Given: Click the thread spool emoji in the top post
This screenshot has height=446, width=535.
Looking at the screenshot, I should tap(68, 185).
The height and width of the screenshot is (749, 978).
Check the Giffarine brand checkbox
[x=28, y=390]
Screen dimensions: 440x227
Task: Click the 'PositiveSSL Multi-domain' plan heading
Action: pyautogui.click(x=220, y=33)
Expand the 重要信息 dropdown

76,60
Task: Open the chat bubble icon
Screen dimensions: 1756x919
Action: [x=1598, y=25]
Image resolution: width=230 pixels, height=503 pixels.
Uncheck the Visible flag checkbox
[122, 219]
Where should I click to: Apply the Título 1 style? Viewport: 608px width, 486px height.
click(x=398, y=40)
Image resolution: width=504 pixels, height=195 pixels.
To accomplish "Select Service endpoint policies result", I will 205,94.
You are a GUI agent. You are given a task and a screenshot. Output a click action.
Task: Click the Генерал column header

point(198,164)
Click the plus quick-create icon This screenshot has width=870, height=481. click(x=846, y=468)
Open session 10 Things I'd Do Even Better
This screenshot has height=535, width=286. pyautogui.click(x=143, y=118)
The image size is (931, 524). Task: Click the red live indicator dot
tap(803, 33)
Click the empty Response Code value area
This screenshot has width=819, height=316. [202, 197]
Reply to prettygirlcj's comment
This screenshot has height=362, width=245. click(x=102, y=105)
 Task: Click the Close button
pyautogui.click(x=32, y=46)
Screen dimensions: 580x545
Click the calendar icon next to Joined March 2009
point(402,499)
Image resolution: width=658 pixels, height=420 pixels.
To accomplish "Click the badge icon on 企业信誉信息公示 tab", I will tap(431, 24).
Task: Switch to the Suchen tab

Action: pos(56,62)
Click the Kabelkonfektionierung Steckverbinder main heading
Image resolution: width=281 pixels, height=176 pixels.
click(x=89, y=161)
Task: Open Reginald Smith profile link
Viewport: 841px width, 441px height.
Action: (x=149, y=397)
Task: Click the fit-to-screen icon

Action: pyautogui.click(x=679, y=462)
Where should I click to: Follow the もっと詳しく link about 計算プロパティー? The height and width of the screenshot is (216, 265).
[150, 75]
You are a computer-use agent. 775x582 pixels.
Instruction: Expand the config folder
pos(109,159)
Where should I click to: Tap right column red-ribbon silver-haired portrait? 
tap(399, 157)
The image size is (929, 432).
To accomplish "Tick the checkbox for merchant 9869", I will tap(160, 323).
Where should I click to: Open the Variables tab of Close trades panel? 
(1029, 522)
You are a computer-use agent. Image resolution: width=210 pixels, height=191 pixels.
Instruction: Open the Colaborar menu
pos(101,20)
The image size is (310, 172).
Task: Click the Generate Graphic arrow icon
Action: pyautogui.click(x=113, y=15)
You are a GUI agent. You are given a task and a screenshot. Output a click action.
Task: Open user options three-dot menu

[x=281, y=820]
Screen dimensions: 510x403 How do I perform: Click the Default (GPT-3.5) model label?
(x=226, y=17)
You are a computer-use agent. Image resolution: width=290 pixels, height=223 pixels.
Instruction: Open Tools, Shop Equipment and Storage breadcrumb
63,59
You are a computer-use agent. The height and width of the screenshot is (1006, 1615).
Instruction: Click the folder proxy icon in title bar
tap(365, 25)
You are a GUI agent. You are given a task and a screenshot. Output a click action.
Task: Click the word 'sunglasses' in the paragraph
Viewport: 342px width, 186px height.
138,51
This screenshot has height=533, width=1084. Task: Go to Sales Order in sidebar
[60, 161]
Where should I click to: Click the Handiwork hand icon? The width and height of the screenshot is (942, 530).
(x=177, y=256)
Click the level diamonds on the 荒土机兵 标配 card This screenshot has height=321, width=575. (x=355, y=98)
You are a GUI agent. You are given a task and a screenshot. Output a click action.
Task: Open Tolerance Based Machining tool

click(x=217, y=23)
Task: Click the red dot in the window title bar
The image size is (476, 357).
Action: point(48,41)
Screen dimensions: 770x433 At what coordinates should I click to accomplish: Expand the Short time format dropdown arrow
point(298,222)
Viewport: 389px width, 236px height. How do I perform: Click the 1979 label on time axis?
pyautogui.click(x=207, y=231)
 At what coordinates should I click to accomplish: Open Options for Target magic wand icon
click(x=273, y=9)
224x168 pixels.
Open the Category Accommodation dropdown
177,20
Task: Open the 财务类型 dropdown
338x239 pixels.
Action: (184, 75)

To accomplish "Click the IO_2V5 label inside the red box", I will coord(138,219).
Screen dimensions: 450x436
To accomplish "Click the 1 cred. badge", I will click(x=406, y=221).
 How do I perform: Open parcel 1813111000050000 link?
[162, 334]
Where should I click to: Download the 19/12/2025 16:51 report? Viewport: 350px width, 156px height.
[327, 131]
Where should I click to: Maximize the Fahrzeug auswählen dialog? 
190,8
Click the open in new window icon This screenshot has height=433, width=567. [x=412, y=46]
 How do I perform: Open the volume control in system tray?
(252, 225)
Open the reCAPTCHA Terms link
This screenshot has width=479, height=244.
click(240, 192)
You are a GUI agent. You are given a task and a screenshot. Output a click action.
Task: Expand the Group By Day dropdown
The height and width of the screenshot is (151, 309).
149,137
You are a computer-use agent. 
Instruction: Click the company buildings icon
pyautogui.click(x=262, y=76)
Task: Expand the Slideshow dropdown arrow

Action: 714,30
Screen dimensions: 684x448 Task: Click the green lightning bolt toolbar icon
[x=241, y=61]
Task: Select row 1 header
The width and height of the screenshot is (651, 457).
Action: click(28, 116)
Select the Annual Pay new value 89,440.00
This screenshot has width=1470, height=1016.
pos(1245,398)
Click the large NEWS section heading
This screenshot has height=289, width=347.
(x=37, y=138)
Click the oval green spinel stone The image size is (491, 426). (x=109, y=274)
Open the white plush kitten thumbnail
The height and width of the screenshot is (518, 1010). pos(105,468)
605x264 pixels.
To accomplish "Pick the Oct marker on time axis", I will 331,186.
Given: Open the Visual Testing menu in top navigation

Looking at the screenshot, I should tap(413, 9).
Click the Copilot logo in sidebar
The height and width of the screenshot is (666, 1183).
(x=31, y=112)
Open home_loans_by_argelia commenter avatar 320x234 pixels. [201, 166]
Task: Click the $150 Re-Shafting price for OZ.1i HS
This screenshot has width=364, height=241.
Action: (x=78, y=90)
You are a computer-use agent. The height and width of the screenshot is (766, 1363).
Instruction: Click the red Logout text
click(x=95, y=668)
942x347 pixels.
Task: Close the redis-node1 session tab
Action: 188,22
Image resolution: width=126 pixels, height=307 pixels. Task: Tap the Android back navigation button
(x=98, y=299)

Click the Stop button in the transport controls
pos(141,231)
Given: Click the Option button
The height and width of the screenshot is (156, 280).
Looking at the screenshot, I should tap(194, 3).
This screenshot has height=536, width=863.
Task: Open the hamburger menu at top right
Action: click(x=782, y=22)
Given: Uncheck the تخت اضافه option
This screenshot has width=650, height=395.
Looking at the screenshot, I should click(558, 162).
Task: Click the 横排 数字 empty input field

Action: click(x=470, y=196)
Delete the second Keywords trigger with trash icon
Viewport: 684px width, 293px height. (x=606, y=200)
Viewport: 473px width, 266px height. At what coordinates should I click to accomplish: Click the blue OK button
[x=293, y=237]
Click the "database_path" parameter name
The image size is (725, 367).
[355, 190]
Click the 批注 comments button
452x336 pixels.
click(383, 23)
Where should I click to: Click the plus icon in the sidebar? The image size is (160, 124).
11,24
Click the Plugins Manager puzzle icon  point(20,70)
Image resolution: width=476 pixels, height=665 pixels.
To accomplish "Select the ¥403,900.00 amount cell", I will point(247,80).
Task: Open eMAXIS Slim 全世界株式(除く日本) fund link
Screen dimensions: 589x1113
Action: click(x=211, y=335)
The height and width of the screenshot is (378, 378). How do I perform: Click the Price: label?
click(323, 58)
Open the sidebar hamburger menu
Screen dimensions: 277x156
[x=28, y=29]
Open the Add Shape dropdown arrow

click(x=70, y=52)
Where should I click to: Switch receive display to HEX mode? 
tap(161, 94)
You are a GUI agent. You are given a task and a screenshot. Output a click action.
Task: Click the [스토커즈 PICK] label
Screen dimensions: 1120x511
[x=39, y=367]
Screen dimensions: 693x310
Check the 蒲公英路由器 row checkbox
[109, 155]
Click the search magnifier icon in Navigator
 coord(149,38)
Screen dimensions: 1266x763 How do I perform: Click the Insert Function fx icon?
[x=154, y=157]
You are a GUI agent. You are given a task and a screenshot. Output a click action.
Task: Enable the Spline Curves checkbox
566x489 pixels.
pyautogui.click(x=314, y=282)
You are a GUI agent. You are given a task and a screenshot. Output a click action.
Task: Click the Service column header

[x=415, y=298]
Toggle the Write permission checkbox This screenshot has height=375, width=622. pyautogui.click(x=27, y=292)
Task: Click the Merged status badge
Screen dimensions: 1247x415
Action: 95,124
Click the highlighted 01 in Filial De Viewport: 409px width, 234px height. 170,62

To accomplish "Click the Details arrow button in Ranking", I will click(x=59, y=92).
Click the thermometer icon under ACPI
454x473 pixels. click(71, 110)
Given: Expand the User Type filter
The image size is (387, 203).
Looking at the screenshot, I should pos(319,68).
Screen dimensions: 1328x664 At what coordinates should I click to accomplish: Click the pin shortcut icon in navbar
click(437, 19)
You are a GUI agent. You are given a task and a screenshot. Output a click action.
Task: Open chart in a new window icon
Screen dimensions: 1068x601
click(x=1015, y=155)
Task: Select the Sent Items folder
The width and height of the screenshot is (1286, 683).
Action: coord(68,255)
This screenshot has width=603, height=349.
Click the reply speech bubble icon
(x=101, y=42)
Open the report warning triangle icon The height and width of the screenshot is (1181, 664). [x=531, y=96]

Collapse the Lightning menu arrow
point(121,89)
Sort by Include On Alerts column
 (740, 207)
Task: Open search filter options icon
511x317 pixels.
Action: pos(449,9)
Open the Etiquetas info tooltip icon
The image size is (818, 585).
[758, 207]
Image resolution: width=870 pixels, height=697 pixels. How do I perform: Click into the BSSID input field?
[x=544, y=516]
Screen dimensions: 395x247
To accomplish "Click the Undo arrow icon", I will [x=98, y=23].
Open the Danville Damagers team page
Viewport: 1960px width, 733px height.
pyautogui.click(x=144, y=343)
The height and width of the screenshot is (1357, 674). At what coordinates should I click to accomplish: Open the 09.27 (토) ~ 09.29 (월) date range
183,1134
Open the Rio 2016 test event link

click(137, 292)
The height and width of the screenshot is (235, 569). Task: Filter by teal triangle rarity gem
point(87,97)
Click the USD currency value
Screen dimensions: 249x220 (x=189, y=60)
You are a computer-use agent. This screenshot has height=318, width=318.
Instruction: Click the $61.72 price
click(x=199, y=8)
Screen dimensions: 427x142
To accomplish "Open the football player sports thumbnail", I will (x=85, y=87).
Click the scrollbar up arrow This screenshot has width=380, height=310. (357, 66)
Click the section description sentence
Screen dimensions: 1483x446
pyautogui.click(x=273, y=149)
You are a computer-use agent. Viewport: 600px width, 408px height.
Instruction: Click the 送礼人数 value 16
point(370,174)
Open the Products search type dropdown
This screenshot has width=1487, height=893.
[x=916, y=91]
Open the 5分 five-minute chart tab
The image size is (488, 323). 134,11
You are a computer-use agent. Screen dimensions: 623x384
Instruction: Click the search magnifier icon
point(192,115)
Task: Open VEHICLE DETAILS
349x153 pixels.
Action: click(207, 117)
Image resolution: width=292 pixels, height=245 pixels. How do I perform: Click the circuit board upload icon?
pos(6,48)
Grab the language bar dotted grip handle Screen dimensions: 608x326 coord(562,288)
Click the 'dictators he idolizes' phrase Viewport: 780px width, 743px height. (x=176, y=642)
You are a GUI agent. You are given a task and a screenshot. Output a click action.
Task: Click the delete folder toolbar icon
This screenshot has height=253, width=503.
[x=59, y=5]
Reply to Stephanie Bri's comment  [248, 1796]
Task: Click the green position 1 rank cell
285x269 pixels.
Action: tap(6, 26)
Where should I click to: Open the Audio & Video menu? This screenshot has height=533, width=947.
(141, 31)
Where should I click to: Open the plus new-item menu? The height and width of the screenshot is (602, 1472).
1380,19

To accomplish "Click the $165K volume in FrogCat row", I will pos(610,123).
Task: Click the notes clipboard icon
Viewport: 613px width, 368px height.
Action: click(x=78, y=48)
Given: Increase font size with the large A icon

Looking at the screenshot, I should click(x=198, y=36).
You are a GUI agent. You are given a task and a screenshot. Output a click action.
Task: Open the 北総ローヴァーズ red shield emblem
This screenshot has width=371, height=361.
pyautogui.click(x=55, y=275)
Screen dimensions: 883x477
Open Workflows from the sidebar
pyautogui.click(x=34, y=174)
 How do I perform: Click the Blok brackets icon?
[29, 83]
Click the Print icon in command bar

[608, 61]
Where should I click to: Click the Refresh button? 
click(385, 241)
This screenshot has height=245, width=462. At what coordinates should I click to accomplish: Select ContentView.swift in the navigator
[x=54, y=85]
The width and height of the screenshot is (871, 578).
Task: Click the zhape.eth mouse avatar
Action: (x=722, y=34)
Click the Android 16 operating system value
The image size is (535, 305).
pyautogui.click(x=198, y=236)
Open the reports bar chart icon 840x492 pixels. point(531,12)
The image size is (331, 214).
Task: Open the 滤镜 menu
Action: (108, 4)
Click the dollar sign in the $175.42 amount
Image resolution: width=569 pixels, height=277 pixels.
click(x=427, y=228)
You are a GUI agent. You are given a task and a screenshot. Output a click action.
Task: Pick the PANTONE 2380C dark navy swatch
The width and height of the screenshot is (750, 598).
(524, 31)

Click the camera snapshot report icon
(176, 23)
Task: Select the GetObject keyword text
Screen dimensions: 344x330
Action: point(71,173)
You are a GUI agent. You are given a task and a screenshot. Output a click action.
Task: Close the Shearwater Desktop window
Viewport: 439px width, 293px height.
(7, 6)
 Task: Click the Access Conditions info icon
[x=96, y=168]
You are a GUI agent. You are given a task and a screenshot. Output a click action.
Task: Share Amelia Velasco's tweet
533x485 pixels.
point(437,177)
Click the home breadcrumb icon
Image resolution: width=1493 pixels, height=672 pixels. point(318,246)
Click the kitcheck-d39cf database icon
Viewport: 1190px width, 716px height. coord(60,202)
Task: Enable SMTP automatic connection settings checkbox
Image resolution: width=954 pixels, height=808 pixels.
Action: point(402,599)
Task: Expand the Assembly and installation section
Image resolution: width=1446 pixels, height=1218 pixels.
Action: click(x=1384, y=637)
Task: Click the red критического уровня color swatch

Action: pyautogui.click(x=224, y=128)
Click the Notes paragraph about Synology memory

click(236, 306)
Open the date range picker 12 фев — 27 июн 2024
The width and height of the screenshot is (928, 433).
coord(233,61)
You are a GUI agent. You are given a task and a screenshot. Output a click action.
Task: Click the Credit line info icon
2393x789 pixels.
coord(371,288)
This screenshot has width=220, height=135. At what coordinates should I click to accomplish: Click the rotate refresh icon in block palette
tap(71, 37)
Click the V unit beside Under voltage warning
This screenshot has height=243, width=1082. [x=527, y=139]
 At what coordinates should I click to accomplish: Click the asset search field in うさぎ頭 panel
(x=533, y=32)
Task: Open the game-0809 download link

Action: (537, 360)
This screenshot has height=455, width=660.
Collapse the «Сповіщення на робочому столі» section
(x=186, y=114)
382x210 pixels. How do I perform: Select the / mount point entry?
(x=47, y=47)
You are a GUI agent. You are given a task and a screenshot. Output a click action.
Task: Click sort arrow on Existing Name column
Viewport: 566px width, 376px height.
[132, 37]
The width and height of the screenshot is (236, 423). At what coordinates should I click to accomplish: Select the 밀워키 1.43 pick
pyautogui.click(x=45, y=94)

■ **Task**
Which lines run from the one holding "How do I perform: Open parcel" through the one holding "Task: Expand the Group By Day dropdown" in the records above? Repeat them exactly, both included, and nothing more.

■ **Solved problem**
 How do I perform: Open parcel 1813111000050000 link?
[162, 334]
Where should I click to: Download the 19/12/2025 16:51 report? Viewport: 350px width, 156px height.
[327, 131]
Where should I click to: Maximize the Fahrzeug auswählen dialog? 
190,8
Click the open in new window icon This screenshot has height=433, width=567. [x=412, y=46]
 How do I perform: Open the volume control in system tray?
(252, 225)
Open the reCAPTCHA Terms link
This screenshot has width=479, height=244.
click(240, 192)
You are a GUI agent. You are given a task and a screenshot. Output a click action.
Task: Expand the Group By Day dropdown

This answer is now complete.